Fanon alerta sobre seus efeitos desumanizadores e alienantes, reconhecendo os efeitos psicológicos e físicos posteriores tanto nos oprimidos quanto nos opressores. Assim, ele enfatiza a importância da transformação social e psicológica pós-violência, envolvendo a reconstrução completa das sociedades descolonizadas. Ele enfatiza a desalienação pós-conflito e a reabilitação psicológica, e defende a reconciliação e a construção de uma sociedade verdadeiramente livre, baseada na igualdade, na justiça e no respeito mútuo. Essa conscientização ressalta a importância de uma compreensão completa das implicações da violência pós-colonial.
Na Ka Ubunutu, defendemos a ideia de que a violência pode se tornar inevitável quando todos os caminhos pacíficos são sistematicamente ignorados pelo sistema imperialista e colonialista.
Os regimes coloniais se estabelecem em nossas nações por meio da violência. Vemos isso novamente hoje no conflito israelense-palestino.
Na Ilha da Reunião, os imperialistas construíram uma colônia de povoamento, introduzindo um sistema de escravidão motivado por interesses econômicos e imbuído de racismo. Um sistema de violência e crueldade indescritíveis. Após sua suposta abolição, o “contrato” assumiu o controle em nosso país. Os contratados na Ilha da Reunião era um sistema pelo qual os trabalhadores, geralmente da Índia, China, África, Madagascar ou Camarões, eram recrutados sob contrato para trabalhar nas plantações de açúcar após a abolição da escravidão. Esses trabalhadores, conhecidos como “contratados” (engagés, em frances), assinavam acordos por período fixo e, muitas vezes, eram submetidos a condições de trabalho severas e tratamento injusto.
Deslocados e maltratados, os Contratados estavam destinados a uma existência de servidão que, em muitos aspectos, os aproximava do status de escravos.
Desde 1946, a Ilha da Reunião é um departamento francês localizado a 10.000 km de Paris. Essa departamentalização é uma continuação da colonização em uma forma diferente. O colonialismo francês é mantido na ilha, apresentando-se como estado de bem-estar social. Eles destilam no subconsciente da população de Reunião que, sem os franceses, eles não poderiam sobreviver. O tempo todo, as desigualdades econômicas e sociais são abundantes na ilha, uma realidade que ninguém pode negar. Hoje, a violência à qual nosso povo está sujeito é sutil e muito mais perigosa do que os golpes de um bastão.

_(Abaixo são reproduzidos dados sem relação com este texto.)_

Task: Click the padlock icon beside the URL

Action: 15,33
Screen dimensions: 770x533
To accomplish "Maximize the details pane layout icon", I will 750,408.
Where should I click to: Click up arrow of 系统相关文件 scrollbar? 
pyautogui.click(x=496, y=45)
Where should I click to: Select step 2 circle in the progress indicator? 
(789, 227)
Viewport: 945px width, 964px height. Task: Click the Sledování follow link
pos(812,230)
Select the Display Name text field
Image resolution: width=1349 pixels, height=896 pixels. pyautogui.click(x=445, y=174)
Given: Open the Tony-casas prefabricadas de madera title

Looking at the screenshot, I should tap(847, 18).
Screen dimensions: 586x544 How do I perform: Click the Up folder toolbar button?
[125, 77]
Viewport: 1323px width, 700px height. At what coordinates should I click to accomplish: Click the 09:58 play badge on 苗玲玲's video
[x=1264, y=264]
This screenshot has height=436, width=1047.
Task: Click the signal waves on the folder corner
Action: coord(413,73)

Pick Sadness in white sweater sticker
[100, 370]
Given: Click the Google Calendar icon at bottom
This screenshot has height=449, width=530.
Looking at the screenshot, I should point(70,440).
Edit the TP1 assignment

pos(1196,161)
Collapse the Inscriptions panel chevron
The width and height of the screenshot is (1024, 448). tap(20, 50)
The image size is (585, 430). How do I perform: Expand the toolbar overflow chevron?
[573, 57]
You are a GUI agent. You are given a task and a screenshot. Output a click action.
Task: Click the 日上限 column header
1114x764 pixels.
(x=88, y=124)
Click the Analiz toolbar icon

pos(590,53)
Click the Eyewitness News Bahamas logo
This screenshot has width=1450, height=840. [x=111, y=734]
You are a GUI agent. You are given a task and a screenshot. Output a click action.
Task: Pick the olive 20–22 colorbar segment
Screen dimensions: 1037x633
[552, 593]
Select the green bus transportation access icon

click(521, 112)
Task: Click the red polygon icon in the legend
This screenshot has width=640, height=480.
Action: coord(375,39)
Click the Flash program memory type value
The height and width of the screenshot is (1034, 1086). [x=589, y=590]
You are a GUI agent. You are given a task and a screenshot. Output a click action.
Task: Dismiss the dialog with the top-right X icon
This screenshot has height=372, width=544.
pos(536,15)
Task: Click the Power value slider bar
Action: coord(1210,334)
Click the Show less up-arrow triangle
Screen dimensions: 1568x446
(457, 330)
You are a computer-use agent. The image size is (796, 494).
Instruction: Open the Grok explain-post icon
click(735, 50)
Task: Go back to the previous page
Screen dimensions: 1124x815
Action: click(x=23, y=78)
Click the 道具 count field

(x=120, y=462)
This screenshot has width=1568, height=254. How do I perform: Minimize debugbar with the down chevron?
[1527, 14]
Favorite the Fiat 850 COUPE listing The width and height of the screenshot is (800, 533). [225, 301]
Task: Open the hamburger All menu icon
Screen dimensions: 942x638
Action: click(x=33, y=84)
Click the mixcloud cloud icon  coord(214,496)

Os jovens enfrentam uma variedade de formas de violência simbólica que tem um impacto significativo em seu desenvolvimento e bem-estar.
A violência presente na juventude de Reunião pode se manifestar de forma sutil por meio da discriminação da educação, no emprego e no acesso a recursos. Essa discriminação contribui para perpetuar os ciclos de desvantagem socioeconômica.
A Ilha da Reunião, com um terço de sua população com menos de 20 anos (260.000), é a terceira região mais jovem da França, atrás de Mayotte e da Guiana Francesa. A taxa de desemprego entre os jovens chega a 32% em 2022, 2,5 vezes maior do que na França. Além disso, um número considerável de jovens é forçado a deixar a ilha para continuar seus estudos na França continental (2.300 estudantes por ano).
Os jovens de Reunião, marginalizados pelo sistema capitalista, estão mergulhados na delinquência e no abuso de drogas e álcool. Essa marginalização leva a uma militarização da juventude, como resultado da propaganda do estado colonial que visa recrutar esses jovens para seu exército. Portanto, é imperativo educar politicamente nossos jovens para que eles participem da emancipação da Ilha Reunião e derrubem a ordem colonial.
“Toda geração deve, em relativa opacidade, descobrir sua missão, cumpri-la ou traí-la”, disse Fanon. Cabe a cada geração preservar sua soberania, seu direito à autodeterminação, permitindo que seu povo, sua nação, se liberte de todas as formas de dominação estrangeira, usando todos os meios, inclusive a violência, se necessário.